-- TASK DETAILS --
Go through the listing below and report how many lines contain the word "each"; write no other words.

-- EXCERPTED RECORDS --
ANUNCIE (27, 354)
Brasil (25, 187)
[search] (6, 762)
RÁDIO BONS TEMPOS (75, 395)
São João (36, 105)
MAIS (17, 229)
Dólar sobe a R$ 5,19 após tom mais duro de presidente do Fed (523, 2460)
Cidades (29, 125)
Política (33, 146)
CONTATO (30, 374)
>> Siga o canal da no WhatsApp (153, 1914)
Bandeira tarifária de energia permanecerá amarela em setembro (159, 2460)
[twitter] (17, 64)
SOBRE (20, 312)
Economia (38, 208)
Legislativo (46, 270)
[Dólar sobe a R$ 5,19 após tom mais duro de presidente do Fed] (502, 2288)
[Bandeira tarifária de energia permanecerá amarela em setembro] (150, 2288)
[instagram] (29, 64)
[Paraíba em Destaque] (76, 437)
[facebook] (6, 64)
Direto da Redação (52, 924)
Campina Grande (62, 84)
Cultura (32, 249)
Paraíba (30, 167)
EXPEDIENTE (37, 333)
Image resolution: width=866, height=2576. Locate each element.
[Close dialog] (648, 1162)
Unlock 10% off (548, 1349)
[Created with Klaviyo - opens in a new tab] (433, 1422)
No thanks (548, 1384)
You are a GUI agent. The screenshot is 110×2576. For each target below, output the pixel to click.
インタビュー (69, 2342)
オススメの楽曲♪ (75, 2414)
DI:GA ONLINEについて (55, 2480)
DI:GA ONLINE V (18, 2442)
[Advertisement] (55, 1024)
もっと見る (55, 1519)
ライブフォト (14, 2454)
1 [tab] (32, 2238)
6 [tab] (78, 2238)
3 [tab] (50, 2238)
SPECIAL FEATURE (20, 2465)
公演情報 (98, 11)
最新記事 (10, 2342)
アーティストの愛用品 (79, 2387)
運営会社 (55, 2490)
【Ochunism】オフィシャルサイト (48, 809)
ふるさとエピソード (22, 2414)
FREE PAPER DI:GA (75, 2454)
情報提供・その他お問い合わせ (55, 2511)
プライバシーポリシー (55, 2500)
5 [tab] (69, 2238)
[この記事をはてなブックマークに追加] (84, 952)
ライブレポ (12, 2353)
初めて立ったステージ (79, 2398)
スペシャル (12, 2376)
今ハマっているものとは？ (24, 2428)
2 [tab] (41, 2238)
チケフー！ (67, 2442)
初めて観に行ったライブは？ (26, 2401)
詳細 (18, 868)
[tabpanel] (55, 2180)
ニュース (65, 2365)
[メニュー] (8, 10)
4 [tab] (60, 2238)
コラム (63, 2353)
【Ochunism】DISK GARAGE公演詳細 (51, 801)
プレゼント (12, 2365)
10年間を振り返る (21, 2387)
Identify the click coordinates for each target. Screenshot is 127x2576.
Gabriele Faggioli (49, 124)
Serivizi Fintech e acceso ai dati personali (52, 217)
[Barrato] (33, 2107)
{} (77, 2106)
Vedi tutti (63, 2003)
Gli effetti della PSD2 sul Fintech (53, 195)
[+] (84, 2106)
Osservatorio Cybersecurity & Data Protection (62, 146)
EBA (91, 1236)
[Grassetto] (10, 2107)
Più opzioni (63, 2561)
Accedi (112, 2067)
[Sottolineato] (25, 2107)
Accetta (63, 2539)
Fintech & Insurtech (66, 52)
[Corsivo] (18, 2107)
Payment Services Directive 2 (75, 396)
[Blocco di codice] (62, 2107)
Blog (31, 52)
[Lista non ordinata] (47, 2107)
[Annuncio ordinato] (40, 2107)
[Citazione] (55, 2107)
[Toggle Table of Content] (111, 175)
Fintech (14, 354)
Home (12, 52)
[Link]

-- RESPONSE AREA --
3